Map-stage attribution loss. Once the map stage produces compressed outputs (5-field summaries, 3–5-sentence digests), the fold stage can't recover information dropped at map. Zalando's mitigation: human curation of digests before fold — "the pivotal role of digests allowed humans to observe all incidents as a whole and precisely validate and curate the reports produced by LLMs."
Fold-stage surface-attribution risk. The LLM at fold can still commit surface attribution errors — recurring patterns that aren't actually there in the underlying digests but pattern-match against frequent-keyword digests. Human proofreading of the fold output remains a required gate even when per-digest quality is high.
Fold-stage context limit is the real ceiling. The fold LLM still has to hold all digests in its context. At ~5 sentences per digest × thousands of digests, this can approach frontier-model context limits. Zalando don't disclose their fold-input size; the pipeline currently uses Claude Sonnet 4 (∼200K-token context) which comfortably fits N ≤ ~10K digests.
Hallucination compounds. If the map stage has a 10% error rate and the fold has a 10% error rate, the end-to-end error rate isn't 10% — it's a combined distribution. Zalando's 100% → 10–20% human curation schedule is set against this compounding: early curation focuses on map-stage quality; late curation on the fold output.

Seen in¶

sources/2025-09-24-zalando-dead-ends-or-data-goldmines-ai-powered-postmortem-analysis — canonical wiki instance. Zalando explicitly names map-fold as the "key building block" of their postmortem-analysis pipeline, defines the map + fold phases, notes the modular composability for summarization / classification / knowledge extraction, and explicitly contrasts the approach with single-context large-window prompting.

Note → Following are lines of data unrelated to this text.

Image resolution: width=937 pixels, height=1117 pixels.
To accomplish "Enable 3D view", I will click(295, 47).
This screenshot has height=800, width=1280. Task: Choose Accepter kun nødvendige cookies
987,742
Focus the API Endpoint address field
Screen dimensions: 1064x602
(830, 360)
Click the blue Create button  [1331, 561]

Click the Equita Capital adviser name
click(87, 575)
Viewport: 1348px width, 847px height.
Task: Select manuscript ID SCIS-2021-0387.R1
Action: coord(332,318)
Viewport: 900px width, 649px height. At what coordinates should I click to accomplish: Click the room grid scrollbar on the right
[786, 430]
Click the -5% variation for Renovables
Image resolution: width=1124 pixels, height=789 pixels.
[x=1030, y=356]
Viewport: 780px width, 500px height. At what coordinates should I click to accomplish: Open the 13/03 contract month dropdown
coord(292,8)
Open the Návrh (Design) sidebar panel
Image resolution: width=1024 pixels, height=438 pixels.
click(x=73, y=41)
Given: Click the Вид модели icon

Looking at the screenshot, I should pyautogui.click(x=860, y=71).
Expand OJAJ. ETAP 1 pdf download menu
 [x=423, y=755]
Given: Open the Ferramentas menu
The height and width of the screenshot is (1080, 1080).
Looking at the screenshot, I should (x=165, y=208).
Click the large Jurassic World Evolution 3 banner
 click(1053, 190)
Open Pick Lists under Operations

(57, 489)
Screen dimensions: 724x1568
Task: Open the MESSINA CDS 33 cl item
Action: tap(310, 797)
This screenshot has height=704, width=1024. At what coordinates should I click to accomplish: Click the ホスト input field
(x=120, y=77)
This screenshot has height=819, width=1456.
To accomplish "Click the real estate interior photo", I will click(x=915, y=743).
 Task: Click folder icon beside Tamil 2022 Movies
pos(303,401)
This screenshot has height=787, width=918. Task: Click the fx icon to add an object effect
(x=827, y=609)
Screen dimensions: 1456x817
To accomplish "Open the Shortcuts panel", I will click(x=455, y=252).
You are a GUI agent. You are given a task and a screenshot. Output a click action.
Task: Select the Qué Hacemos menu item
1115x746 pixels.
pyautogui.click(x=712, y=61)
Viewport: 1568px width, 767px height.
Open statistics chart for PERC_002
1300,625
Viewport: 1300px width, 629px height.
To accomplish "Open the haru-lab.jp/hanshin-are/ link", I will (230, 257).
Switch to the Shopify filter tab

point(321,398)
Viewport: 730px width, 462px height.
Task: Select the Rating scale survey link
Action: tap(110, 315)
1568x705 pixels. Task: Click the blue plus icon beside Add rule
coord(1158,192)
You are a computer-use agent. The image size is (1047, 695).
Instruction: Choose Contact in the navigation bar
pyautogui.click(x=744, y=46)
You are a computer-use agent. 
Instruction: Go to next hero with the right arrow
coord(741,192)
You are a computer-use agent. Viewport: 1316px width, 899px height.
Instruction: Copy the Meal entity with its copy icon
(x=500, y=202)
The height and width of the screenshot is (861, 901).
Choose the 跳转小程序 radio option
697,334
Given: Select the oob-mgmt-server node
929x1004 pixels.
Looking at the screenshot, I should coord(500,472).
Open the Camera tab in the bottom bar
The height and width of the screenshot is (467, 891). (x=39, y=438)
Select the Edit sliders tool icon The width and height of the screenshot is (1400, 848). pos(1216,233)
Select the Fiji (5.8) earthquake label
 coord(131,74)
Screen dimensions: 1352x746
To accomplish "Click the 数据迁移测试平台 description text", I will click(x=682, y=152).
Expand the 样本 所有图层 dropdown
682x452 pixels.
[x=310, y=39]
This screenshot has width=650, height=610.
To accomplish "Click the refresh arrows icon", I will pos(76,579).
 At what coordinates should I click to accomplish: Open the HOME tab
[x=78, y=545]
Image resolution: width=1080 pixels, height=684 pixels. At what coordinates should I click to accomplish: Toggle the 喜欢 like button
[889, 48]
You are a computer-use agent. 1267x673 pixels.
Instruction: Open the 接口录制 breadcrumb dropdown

patterns/multi-stage-llm-pipeline-over-large-context — the architectural pattern this primitive composes into.
concepts/lost-in-the-middle-effect — the failure mode that motivates bounded per-stage inputs the map-fold shape provides.
concepts/llm-hallucination — the cross-stage failure mode whose compounding the human-curation schedule addresses.
concepts/surface-attribution-error — the fold-stage risk specifically.
systems/zalando-postmortem-analysis-pipeline — canonical production instance.